The idiopathic inflammatory myopathies (IIMs) comprise a group of autoimmune disorders that target skeletal muscle. They are characterized by typical laboratory and clinical features including muscle weakness, elevated muscle enzymes, characteristic histopathology of muscle biopsies, as well as electromyography abnormalities. The IIMs are divided into polymyositis, dermatomyositis, inclusion body myositis, nonspecific myositis, and immune-mediated necrotizing myopathy (IMNM). IMNM is distinguished by the absence of primary inflammation on muscle biopsy. IMNM may be associated with myositis-specific autoantibodies (i.e., anti-SRP and anti-HMGCR) and malignancy, in association with viral infections (HIV or hepatitis C), or in relation to other connective tissue diseases (i.e., scleroderma). Typical clinical findings such as severe muscle weakness, highly elevated creatine kinase (CK) levels, as well as resistance to conventional immunosuppressive therapy are associated with this subtype of IIM. This review provides an overview of this disease entity and focuses on its diagnosis and treatment.
3. Clinical features and prognosis in anti-SRP and anti-HMGCR necrotising myopathy
Yurika Watanabe, Akinori Uruha, Shigeaki Suzuki, Jin Nakahara, Kohei Hamanaka, Kazuko Takayama, Norihiro Suzuki, Ichizo Nishino J Neurol Neurosurg Psychiatry. 2016 Oct;87(10):1038-44. doi: 10.1136/jnnp-2016-313166. Epub 2016 May 4.
Objective: To elucidate the common and distinct clinical features of immune-mediated necrotising myopathy (IMNM), also known as necrotising autoimmune myopathy associated with autoantibodies against signal recognition particle (SRP) and 3-hydroxy-3-methylglutaryl-coenzyme A reductase (HMGCR). Methods: We examined a cohort of 460 patients with idiopathic inflammatory myopathies (IIMs) through a muscle biopsy-oriented registration study in Japan. Study entry was strictly determined by the comprehensive histological assessment to exclude other neuromuscular disorders. Anti-SRP and anti-HMGCR antibodies were detected by RNA immunoprecipitation and ELISA, respectively.
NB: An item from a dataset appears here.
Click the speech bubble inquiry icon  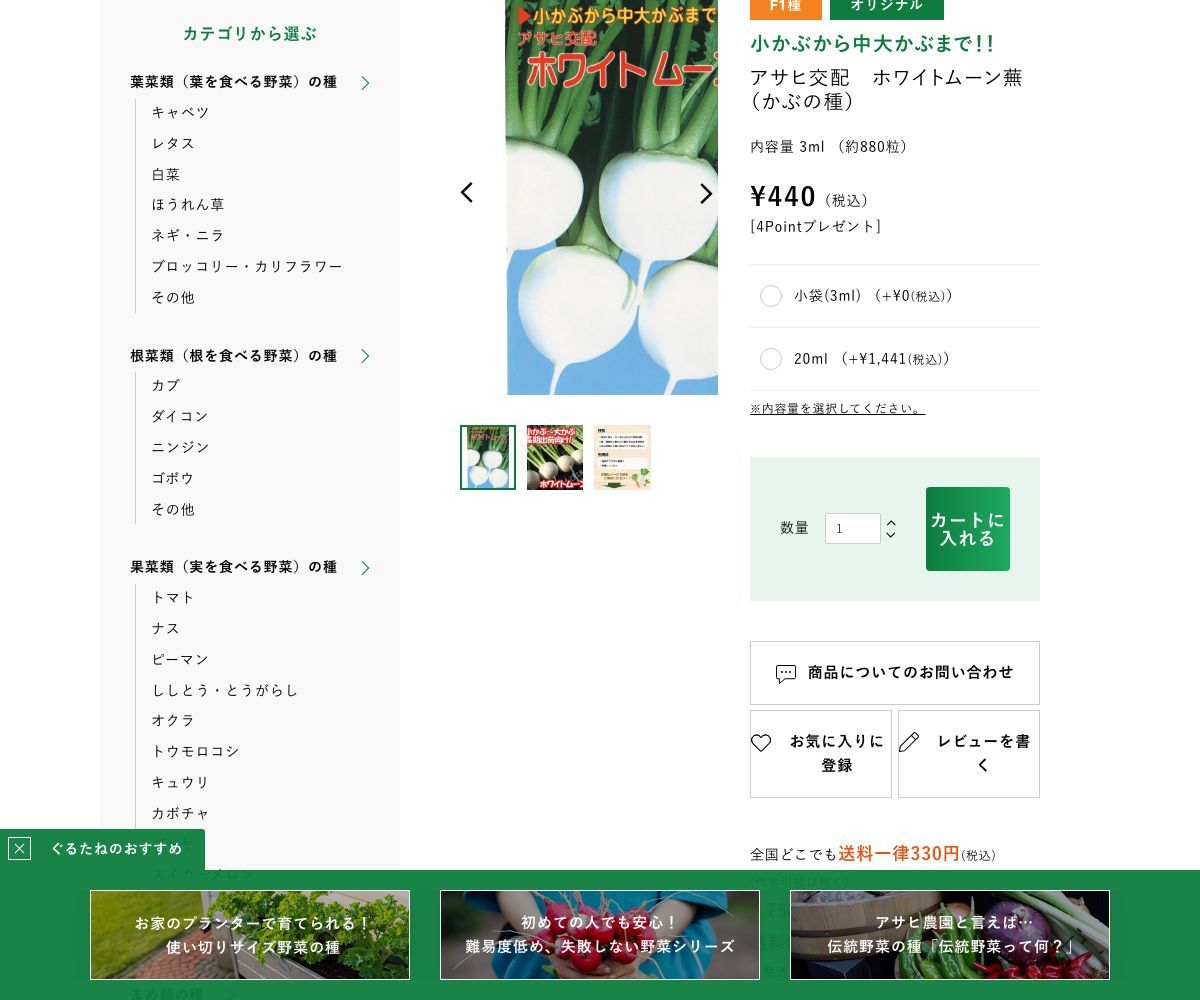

Results: Of 460 patients with IIM, we diagnosed 73 (16%) as having inclusion body myositis (IBM). Of 387 patients with IIMs other than IBM, the frequencies of anti-SRP and anti-HMGCR antibodies were 18% and 12%, respectively. One patient had both autoantibodies. Severe limb muscle weakness, neck weakness, dysphagia, respiratory insufficiency and muscle atrophy were more frequently observed in patients with anti-SRP antibodies than in those with anti-HMGCR antibodies. Serum creatine levels were markedly higher in the patients with autoantibodies than in those without. Histology was characterised by necrosis and regeneration of muscle fibres and was consistent with IMNM except in 1 HMGCR-positive IBM patient. Most patients were initially treated with corticosteroids; however, additional immunosuppressive drugs were required, especially in the patients with anti-SRP antibodies. Rates of unsatisfactory neurological outcome were similar in the 2 autoantibody groups. Conclusions: Anti-SRP antibodies are associated with severe neurological symptoms, more so than are anti-HMGCR antibodies. Although these autoantibodies are independent serological markers associated with IMNM, patients bearing either share common characteristics.